[Date Prev][Date Next][Thread Prev][Thread Next][Date Index][Thread Index]

Re: [idn] Re: Legacy charset conversion in draft-ietf-idn-idna-08.txt (in ksc5601-1987)



There is, to my knowledge, no such central registry. The IANA names
are, unfortunately, neither unambiguous nor comprehensive (see other
mail).

The closest I know of to this is that the ICU team has been gathering
data on different character sets based on a programmatic analysis of
how conversion actually operates on different platforms (which is
often different than the documentation of that mapping!). We have made
provision for (but have not gathered), historical data -- unless a
mapping is also in modern use on one of the platforms we collected
from: aix, glibc, hpux,os390, os400, java, solaris, windows.

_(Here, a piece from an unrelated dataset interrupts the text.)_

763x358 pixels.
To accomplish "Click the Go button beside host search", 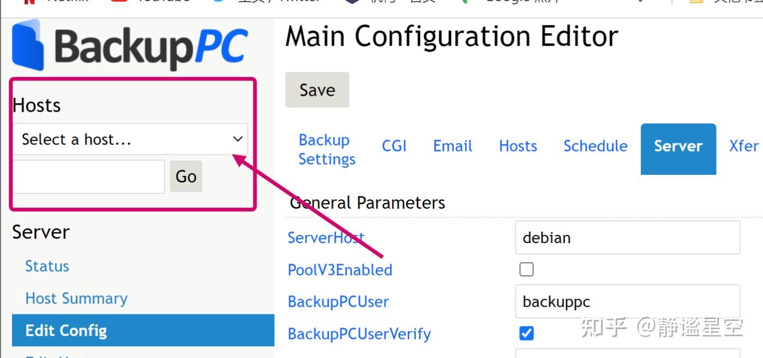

See http://oss.software.ibm.com/icu/charset/ for an overview;
http://oss.software.ibm.com/cvs/icu/charset/data/xml/ for the data in
xml.

However, I want to emphasize that this is an open-source project,
*not* a registry.

Mark
__________

http://www.macchiato.com

 "Eppur si muove"
----- Original Message -----
From: "Soobok Lee" <lsb@postel.co.kr>
To: <idn@ops.ietf.org>
Sent: Thursday, May 30, 2002 08:56
Subject: Re: [idn] Re: Legacy charset conversion in
draft-ietf-idn-idna-08.txt (in ksc5601-1987)


> By "additions", i mean the required new tag for new version of
legacy encoding, like "ks_c_5601-1992"
> which should have been used, but never have been, as far as i know.
Is there any central
> registry that maintain the correct tag values for vaiour versions of
numorous legacy encodings ??
> If not, how to ensure stable and interoperable legacy-2-unicode
conversion among myriads of applications ?
>
> Soobok Lee
>
> ----- Original Message -----
> From: "Doug Ewell" <dewell@adelphia.net>
> To: <lsb@postel3.postel.co.kr>; "James Seng" <jseng@pobox.org.sg>
> Cc: <idn@ops.ietf.org>
> Sent: Wednesday, May 29, 2002 2:32 PM
> Subject: Re: [idn] Re: Legacy charset conversion in
draft-ietf-idn-idna-08.txt (in ksc5601-1987)
>
>
> > Soobok Lee <lsb at postel3 dot postel dot co dot kr> wrote:
> >
> > > What if  proper and stable implementation of legacy encodings in
> > > IDNA is not a tangilbe object due to their frequent updates/
> > > additions ?
> >
> > How "frequent" are updates to legacy encodings, or updates to the
> > mapping tables between legacy encodings and Unicode?
> >
> > As for additions, they shouldn't cause a problem anyway, because
they
> > don't break existing legacy-to-Unicode mappings.  An
often-mentioned
> > case of adding to a legacy encoding was when Microsoft retrofitted
> > U+20AC EURO SIGN onto their Windows code pages (mostly at
previously
> > unassigned code position 0x80).  The only people who suffered at
all
> > were the ones who thought "unassigned" somehow meant that they
should
> > map 0x80 to U+0080.  Everyone else made it just fine.
> >
> > -Doug Ewell
> >  Fullerton, California
> >  (would prefer to receive only one copy of these messages)
> >
>
>
>